Though many perennials withdraw their energy into their roots in the winter and forsake above-ground foliage, some keep their cloaks even in the cold of winter. Some, like Lenten rose (Helleborus spp.) work well as container plants, and their broad, leathery and fanlike leaves can bring a tropical feel to an otherwise plain space space. They are super-early bloomers, flowering from February through May. Many grow in USDA zones 3 through 9. Low-growing wild Asian and European gingers (Asarum spp.) feature dark green, heart-shaped leaves that can be speckled or streaked with silver, and grow in USDA zones 4 through 8; both Lenten roses and wild gingers can grow in lower light. Some types of garden spurge, such as the dark-leaved "Black Bird" spurge (Euphorbia "Black Bird") or "Mrs. Robb’s Bonnet" (Euphorbia amygdaloides var. robbiae), grow well as container plants and have unusual foliage and flowers. Both grow in USDA zones 6 through 9.
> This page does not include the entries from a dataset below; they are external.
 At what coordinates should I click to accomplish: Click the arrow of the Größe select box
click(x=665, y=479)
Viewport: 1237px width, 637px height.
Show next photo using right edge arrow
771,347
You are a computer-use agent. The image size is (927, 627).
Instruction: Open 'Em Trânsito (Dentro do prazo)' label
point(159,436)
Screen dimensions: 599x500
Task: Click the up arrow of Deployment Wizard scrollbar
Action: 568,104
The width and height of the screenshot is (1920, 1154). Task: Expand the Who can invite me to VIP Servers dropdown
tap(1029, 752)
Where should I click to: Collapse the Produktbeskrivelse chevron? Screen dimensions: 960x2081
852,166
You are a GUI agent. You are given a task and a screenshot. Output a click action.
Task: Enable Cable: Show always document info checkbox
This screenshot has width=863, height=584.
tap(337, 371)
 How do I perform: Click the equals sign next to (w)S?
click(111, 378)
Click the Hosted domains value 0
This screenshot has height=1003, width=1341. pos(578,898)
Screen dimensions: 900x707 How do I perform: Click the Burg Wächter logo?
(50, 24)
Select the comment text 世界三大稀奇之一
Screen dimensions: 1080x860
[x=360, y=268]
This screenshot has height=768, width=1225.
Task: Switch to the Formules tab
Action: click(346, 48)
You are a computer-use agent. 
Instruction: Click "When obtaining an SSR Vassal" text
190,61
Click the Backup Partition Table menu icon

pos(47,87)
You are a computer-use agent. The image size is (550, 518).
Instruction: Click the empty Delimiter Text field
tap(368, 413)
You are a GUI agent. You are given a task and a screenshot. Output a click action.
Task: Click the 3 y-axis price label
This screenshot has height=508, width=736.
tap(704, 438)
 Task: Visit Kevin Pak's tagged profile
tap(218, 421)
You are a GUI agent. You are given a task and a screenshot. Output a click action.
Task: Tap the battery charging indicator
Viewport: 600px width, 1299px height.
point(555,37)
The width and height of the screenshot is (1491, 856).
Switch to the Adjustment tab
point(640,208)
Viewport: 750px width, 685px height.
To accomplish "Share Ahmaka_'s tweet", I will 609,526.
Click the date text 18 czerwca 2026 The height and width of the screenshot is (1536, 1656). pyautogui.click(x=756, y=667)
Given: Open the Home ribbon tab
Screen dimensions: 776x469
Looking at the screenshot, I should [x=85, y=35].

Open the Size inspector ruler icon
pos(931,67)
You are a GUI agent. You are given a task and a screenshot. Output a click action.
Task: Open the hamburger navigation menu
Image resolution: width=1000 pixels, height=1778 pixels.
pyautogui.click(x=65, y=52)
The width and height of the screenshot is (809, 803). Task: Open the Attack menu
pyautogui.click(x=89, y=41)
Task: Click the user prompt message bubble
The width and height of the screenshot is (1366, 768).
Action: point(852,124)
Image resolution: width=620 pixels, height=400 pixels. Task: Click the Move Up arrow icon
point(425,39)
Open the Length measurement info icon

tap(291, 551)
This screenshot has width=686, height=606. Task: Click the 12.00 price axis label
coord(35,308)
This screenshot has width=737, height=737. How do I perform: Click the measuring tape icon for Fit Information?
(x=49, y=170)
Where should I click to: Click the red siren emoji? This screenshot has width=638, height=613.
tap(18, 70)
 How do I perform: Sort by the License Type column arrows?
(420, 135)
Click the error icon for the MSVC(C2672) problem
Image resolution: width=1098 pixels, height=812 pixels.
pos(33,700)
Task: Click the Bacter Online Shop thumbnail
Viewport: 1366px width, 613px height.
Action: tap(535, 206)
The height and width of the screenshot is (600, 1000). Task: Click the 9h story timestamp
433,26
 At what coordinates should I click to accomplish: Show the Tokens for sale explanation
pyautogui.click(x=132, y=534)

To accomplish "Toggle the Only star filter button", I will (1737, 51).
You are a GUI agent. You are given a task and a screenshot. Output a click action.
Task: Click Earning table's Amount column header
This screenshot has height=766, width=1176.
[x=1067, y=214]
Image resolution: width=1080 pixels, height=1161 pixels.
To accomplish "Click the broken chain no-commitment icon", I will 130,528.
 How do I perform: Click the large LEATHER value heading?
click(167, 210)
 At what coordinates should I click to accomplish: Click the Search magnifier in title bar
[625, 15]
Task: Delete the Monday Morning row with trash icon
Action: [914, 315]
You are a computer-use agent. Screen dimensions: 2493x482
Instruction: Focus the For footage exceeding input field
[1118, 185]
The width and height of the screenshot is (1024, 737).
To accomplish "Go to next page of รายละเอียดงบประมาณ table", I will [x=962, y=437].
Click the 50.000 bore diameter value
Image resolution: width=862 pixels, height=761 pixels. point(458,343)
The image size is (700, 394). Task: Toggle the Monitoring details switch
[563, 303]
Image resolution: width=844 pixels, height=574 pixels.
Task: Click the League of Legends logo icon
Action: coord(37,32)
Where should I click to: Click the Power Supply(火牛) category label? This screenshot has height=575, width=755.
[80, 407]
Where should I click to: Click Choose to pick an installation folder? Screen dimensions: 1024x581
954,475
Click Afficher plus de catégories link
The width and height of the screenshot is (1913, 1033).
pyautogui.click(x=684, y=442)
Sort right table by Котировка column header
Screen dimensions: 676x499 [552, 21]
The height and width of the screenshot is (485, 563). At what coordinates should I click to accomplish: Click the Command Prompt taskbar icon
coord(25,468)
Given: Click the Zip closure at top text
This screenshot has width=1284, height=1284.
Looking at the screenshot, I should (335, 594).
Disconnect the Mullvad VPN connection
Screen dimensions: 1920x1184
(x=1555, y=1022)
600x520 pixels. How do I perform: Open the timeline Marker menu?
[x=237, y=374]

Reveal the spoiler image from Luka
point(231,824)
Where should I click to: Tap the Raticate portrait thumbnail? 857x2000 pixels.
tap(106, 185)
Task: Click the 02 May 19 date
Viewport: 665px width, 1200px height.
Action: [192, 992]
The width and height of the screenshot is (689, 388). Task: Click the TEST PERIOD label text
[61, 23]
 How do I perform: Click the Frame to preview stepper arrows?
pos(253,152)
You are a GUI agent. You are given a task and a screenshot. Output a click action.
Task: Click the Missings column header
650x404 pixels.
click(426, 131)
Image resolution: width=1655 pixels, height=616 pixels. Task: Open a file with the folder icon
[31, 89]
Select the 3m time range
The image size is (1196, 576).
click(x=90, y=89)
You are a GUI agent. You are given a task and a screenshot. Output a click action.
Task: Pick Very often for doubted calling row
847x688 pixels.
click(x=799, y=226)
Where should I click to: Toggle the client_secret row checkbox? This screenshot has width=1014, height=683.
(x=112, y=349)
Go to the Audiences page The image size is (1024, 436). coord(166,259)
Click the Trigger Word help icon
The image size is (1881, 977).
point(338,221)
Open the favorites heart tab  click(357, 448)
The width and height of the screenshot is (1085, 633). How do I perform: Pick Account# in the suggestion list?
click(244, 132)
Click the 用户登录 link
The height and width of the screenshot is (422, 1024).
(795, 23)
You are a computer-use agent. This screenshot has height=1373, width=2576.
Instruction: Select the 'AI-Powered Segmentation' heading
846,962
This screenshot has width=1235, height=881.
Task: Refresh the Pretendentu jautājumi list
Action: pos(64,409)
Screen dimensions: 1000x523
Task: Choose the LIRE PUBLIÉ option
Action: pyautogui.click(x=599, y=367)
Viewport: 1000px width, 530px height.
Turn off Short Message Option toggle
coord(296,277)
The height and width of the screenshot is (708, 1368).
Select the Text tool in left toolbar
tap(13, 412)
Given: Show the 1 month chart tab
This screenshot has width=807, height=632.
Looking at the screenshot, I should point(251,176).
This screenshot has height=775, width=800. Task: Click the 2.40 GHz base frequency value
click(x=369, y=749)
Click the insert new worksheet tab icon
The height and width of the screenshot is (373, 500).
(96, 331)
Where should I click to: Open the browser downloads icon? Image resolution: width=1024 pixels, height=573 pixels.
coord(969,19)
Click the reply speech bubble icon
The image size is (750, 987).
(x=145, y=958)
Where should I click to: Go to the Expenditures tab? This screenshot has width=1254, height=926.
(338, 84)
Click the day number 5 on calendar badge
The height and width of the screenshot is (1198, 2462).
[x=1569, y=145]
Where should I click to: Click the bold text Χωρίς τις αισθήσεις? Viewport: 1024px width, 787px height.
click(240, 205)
Some of the most essential herbs for cooking will continue to grow even in a cold sunroom. Some cultivars of woody herbs like rosemary (Rosemarinus officinalis) are hardy and evergreen in USDA zones 5 through 9. Oregano (Oreganum vulgare), mint (Mentha spp.) and chives (Allium schoenoprasum) all grow in USDA zones 3 through 9 and work well as container plants in a sunroom.
For cold-weather sunroom growing, some traditional annual spring and fall vegetables can continue to grow indoors in cool weather, provided their containers are large enough and have drainage holes. Root crops like carrots (Daucus carota var. sativus), beets (Beta vulgaris subsp. vulgaris) and radishes (Raphanus sativus) all like cold weather, but carrots in particular will need a wide, deep pot for best growth. Virtually any type of lettuce (Lactuca sativa) will do well in a pot, as they are shallow-rooted and only need protection from frost to continue to grow. Larger leafy greens also work well, such as kale (Brassica oleracea var. acephala) and Swiss chard (Beta vulgaris subsp. cicla).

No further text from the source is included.